Activity
Every record is to be restated exactly, with nothing left out.

Data supplied
-------

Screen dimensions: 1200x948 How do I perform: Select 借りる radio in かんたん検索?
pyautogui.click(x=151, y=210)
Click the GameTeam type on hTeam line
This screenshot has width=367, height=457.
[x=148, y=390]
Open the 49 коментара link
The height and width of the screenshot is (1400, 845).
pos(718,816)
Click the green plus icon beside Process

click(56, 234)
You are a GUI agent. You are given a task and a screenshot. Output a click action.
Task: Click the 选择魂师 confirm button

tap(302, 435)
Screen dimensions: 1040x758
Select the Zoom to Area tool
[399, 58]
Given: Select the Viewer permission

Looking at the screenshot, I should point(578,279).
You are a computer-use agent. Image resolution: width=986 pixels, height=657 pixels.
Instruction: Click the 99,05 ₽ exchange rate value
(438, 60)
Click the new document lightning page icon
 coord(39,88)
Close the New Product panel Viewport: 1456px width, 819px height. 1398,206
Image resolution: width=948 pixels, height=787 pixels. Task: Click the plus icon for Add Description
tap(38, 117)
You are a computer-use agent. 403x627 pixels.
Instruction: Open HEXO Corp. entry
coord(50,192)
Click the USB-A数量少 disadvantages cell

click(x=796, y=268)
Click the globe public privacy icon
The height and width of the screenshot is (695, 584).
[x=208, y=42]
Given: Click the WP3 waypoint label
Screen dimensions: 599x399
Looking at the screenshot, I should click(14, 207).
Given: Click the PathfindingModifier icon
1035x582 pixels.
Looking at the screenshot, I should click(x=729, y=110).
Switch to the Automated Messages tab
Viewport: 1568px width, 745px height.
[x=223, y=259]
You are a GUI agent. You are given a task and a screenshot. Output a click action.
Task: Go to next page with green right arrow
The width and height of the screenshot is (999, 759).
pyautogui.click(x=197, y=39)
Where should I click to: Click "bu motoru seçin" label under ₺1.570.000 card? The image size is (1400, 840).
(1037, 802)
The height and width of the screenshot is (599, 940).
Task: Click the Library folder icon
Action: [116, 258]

-------

Response area
Screen dimensions: 1200x948 How do I perform: Select 借りる radio in かんたん検索?
pyautogui.click(x=151, y=210)
Click the GameTeam type on hTeam line
This screenshot has width=367, height=457.
[x=148, y=390]
Open the 49 коментара link
The height and width of the screenshot is (1400, 845).
pos(718,816)
Click the green plus icon beside Process

click(56, 234)
You are a GUI agent. You are given a task and a screenshot. Output a click action.
Task: Click the 选择魂师 confirm button

tap(302, 435)
Screen dimensions: 1040x758
Select the Zoom to Area tool
[399, 58]
Given: Select the Viewer permission

Looking at the screenshot, I should point(578,279).
You are a computer-use agent. Image resolution: width=986 pixels, height=657 pixels.
Instruction: Click the 99,05 ₽ exchange rate value
(438, 60)
Click the new document lightning page icon
 coord(39,88)
Close the New Product panel Viewport: 1456px width, 819px height. 1398,206
Image resolution: width=948 pixels, height=787 pixels. Task: Click the plus icon for Add Description
tap(38, 117)
You are a computer-use agent. 403x627 pixels.
Instruction: Open HEXO Corp. entry
coord(50,192)
Click the USB-A数量少 disadvantages cell

click(x=796, y=268)
Click the globe public privacy icon
The height and width of the screenshot is (695, 584).
[x=208, y=42]
Given: Click the WP3 waypoint label
Screen dimensions: 599x399
Looking at the screenshot, I should click(14, 207).
Given: Click the PathfindingModifier icon
1035x582 pixels.
Looking at the screenshot, I should click(x=729, y=110).
Switch to the Automated Messages tab
Viewport: 1568px width, 745px height.
[x=223, y=259]
You are a GUI agent. You are given a task and a screenshot. Output a click action.
Task: Go to next page with green right arrow
The width and height of the screenshot is (999, 759).
pyautogui.click(x=197, y=39)
Where should I click to: Click "bu motoru seçin" label under ₺1.570.000 card? The image size is (1400, 840).
(1037, 802)
The height and width of the screenshot is (599, 940).
Task: Click the Library folder icon
Action: [116, 258]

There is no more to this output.